Met een serieus gezicht zet hij een volgende gedachte uiteen: “Iedereen klaagt dat Nederland vol is, maar ik denk dat er juist te weinig mensen zijn in ons land. Dat levert schaalproblemen op. Waarom denk je dat de NS slecht functioneert? Omdat er te weinig klanten zijn. Waarom denk je dat het Japanse metrosysteem zo feilloos werkt? Omdat het er afgeladen vol is.” Maar om zijn plannen te verwezenlijken, is hem te veel werk. “Marjorie, mijn vrouw, zegt altijd: blijf jij nou maar gewoon viool spelen.” 

Overigens, hoe houdt Rieu zijn relatie goed, als hij altijd onderweg is? Dat is heel simpel, doceert hij: “Door veel onderweg te zijn.” 

Dat er relaties opbloeien in het orkest vindt hij prima: “Never drop your pen in the company’s ink, zeg je? Die uitdrukking ken ik niet. Je kunt toch heel goed muziek maken als je met elkaar hebt geslapen? Sterker nog, het enige effect kan volgens mij zijn dat je er beter van gaat spelen.” 

Over zijn stijl van leidinggeven zegt hij: “Soms moet ik ze wakker schudden. Dan plaats ik een verrassingsaanval. Subito pianissimo. Iedereen moet zich honderd procent inzetten voor de hoofdzaak: muziek maken.” 

Een van de praktischer ideeën die Rieu wel heeft uitgevoerd, is het passeren van de vakbond. “Daar ben ik faliekant tegen. Sta je de inmenging van vakbonden toe, dan ben je voor je het weet niet meer samen muziek aan het maken, maar tegen elkaar. Dan verdeelt het orkest zich in groepjes, die ieder hun eigen vakbond hebben. De productieploeg mag dan niet meer 24 uur in de weer zijn om decors af te breken en weer op te bouwen. Dat kan natuurlijk niet. Je moet mensen goed verzorgen, als een vader voor je kinderen zijn. Ik zal de eerste zijn om een hydraulisch apparaat aan te schaffen om een piano te kunnen verplaatsen.” 
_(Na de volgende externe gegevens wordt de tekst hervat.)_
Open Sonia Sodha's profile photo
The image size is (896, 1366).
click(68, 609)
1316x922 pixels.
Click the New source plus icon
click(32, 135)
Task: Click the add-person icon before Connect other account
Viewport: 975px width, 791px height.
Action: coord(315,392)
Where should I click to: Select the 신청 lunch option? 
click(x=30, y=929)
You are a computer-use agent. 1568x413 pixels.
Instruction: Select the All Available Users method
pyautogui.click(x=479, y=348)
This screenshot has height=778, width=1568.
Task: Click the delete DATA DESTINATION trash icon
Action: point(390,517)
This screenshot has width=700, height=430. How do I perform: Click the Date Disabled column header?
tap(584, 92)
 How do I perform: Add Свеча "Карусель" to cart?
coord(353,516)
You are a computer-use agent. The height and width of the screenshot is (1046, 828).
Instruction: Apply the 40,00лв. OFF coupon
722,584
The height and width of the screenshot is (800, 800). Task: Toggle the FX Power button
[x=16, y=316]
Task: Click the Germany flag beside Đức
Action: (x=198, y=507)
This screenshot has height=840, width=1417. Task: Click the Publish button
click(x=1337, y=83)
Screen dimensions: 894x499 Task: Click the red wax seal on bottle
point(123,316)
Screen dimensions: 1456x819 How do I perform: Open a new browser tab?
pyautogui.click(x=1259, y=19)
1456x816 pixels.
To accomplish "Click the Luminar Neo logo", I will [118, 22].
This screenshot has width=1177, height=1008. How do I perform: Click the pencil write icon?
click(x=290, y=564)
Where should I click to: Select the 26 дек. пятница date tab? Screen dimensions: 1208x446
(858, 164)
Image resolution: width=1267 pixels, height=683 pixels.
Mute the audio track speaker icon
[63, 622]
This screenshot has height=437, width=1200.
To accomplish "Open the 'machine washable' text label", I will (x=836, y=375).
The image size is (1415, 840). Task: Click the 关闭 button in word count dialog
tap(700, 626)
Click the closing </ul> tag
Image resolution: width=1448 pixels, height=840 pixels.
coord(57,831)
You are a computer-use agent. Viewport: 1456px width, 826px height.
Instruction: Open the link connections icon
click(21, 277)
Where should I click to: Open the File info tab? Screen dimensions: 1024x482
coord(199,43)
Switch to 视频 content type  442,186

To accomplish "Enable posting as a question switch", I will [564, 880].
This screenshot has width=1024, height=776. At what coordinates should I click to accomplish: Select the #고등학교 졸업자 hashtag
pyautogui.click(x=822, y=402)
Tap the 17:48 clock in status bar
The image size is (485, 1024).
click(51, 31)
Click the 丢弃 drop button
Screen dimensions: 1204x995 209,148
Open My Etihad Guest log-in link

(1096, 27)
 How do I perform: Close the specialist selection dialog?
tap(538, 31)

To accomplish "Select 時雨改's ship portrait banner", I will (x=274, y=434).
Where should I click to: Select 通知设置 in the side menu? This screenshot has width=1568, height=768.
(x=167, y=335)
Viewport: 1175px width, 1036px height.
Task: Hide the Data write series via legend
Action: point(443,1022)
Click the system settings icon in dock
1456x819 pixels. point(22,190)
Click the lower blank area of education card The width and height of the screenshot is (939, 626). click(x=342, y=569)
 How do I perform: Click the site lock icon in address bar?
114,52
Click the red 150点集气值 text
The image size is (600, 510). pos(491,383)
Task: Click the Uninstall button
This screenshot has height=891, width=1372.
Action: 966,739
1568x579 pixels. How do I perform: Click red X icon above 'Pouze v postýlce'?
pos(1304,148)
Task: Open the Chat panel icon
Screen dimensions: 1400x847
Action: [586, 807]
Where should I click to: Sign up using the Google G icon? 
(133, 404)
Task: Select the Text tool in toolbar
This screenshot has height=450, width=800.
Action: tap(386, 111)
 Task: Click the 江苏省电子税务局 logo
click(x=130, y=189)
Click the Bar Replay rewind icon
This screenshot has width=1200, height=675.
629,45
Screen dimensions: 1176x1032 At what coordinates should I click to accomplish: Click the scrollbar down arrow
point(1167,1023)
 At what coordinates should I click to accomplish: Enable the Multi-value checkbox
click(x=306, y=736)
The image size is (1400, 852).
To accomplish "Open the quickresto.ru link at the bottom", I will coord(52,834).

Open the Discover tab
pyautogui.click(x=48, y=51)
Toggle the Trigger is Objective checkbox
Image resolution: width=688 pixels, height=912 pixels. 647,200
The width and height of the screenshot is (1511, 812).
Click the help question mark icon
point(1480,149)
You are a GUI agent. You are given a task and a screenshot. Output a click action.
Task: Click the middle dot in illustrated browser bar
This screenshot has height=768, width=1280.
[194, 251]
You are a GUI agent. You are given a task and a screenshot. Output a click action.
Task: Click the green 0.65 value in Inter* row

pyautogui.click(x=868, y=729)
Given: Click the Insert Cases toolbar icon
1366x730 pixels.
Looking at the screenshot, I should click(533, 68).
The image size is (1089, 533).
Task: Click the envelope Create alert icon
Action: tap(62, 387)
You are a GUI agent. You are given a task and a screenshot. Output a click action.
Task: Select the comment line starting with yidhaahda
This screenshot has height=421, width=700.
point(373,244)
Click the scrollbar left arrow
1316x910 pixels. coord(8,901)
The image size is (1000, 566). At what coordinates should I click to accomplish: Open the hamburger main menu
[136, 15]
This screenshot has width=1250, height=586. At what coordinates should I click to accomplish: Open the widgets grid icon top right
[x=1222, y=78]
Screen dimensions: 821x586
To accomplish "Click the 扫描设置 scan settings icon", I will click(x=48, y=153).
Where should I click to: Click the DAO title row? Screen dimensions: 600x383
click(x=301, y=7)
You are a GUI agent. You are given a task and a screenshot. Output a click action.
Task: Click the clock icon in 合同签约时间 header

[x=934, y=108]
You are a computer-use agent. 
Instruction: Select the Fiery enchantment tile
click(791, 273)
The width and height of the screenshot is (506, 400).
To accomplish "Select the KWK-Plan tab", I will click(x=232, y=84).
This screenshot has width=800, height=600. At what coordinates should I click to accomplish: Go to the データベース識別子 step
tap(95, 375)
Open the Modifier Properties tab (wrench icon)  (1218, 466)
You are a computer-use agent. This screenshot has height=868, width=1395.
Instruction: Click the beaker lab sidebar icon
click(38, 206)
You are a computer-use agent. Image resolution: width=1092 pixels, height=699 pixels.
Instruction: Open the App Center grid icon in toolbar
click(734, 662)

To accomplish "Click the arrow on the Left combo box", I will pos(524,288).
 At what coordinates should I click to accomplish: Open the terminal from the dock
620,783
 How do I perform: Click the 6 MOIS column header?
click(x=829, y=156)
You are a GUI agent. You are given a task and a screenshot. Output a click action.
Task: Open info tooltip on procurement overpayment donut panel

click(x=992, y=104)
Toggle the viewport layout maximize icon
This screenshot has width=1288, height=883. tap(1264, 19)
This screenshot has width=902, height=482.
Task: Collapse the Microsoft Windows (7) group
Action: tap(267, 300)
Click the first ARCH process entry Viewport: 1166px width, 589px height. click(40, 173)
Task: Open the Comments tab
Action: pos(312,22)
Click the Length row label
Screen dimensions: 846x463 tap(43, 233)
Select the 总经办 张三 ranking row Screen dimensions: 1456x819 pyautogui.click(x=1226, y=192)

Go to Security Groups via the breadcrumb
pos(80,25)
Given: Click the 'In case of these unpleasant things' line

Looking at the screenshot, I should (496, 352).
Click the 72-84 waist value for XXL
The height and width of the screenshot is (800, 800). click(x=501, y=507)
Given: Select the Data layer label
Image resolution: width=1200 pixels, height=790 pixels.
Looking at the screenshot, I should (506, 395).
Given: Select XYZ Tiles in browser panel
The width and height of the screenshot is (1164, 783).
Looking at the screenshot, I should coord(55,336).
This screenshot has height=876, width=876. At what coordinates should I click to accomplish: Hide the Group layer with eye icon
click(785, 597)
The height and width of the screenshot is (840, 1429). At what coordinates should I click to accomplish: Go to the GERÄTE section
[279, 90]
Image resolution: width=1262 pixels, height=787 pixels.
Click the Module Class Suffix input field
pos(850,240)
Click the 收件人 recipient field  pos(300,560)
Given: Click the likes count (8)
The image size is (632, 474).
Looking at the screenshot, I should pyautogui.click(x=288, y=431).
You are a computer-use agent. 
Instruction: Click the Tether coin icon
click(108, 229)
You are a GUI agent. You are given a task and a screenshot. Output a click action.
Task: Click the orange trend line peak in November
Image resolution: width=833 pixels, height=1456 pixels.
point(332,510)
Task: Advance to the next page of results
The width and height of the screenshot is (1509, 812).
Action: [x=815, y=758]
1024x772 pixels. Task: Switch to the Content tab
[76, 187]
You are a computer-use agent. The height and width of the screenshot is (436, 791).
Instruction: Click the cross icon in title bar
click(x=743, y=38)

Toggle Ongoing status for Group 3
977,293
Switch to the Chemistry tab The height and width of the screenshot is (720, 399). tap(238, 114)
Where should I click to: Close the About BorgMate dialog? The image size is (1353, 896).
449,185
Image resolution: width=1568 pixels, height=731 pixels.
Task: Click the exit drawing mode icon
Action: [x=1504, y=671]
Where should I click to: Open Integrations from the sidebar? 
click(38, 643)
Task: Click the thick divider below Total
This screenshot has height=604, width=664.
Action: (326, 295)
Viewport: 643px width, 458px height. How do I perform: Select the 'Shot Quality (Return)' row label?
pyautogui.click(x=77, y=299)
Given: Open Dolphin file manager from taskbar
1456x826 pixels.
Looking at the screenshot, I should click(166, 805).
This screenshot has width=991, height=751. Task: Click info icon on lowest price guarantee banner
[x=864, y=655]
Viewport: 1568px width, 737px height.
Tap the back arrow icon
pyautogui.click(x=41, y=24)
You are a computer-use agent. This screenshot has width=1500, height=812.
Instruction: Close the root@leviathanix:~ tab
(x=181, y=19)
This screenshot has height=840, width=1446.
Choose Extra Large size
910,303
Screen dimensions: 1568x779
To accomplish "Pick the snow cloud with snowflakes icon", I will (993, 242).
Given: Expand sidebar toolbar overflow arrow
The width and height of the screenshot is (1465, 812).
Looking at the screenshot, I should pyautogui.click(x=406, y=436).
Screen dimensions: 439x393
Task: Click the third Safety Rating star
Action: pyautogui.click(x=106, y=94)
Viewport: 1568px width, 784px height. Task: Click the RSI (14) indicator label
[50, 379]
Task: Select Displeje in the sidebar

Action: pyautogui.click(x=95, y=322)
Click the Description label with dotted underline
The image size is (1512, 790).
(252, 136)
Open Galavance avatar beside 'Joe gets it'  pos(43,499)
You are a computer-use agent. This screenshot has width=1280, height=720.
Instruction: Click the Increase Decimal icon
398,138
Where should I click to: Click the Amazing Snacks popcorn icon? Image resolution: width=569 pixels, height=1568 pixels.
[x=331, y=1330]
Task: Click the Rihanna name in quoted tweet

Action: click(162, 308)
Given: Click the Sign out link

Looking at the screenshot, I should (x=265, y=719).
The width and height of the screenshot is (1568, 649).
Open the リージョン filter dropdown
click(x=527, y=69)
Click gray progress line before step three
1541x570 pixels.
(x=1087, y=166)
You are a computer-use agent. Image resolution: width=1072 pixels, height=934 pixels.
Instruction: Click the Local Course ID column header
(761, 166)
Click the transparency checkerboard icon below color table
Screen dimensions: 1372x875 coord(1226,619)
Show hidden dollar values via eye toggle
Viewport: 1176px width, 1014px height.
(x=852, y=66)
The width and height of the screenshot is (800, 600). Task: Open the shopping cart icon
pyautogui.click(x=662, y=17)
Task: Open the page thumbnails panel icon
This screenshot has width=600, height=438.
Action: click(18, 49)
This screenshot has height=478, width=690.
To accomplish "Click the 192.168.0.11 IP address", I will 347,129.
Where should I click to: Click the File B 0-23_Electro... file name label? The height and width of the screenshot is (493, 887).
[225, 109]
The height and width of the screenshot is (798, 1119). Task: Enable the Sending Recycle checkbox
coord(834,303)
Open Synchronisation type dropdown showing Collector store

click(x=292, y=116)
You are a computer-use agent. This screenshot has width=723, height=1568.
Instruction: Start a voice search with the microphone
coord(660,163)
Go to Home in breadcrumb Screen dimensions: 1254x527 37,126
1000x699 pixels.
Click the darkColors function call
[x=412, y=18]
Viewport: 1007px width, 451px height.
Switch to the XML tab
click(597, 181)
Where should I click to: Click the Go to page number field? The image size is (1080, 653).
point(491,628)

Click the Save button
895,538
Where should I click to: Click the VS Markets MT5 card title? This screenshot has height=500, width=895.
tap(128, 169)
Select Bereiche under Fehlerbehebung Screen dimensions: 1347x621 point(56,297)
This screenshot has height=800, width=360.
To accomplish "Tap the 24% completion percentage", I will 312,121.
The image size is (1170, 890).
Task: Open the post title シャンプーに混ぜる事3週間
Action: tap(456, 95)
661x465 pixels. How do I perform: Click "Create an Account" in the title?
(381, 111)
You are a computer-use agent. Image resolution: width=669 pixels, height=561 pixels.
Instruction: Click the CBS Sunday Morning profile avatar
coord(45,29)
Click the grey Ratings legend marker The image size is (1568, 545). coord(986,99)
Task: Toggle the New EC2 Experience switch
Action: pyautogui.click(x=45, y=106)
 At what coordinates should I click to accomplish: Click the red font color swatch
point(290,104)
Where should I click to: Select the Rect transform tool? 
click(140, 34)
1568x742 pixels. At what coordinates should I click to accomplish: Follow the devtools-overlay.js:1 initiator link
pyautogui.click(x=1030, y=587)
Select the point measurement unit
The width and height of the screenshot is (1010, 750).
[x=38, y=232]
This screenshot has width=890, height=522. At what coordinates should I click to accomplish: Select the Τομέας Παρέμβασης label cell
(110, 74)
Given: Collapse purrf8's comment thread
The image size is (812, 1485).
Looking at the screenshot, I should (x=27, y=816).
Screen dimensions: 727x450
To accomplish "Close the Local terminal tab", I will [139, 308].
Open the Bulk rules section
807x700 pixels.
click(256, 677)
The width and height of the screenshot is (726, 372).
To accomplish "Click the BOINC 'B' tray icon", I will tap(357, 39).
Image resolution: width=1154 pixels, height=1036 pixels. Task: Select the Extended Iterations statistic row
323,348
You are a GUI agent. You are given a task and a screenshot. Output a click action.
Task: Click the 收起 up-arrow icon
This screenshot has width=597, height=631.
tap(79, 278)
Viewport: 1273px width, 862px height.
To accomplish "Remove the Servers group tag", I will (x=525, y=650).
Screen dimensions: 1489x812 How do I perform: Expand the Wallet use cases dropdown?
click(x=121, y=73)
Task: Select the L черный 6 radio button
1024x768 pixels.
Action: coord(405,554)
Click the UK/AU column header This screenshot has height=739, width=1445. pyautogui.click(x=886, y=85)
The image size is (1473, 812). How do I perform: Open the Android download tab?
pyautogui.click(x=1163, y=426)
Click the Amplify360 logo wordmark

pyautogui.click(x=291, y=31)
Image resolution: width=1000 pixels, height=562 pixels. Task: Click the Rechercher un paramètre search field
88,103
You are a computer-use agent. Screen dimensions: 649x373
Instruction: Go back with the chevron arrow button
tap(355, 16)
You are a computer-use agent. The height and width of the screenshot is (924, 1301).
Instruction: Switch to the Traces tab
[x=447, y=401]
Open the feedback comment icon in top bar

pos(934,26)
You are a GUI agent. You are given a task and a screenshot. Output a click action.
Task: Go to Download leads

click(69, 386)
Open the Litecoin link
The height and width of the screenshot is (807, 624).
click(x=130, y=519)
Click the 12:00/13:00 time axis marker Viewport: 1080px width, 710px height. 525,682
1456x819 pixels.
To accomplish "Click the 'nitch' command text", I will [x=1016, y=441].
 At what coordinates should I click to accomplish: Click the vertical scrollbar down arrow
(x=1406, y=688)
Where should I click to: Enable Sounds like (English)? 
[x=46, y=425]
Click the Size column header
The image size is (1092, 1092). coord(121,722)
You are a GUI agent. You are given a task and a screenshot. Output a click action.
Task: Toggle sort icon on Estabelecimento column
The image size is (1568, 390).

Maar ondanks die besognes geniet Rieu iedere dag weer van zijn werk. En onderweg maak je mooie dingen mee. Zoals laatst, toen ze in Zwitserland boven op een berg plotseling met z’n allen zaten te fonduen. Of dat je Montserrat Caballé mag ontmoeten. 

“Het is nog steeds spannend. Wat wij maken, is natuurlijk een leuk product. We verkopen geen pijpleidingen. Hoewel pijpleidingen verkopen ook wel wat kan hebben, als het leuke pijpleidingen zijn tenminste.” 

Daar wil Rieu het graag bij laten. Hij staat op en begeeft zich naar het hotel, om zich voor te bereiden op de lange busreis naar Freiburg, het kloppend hart der walsmuziek.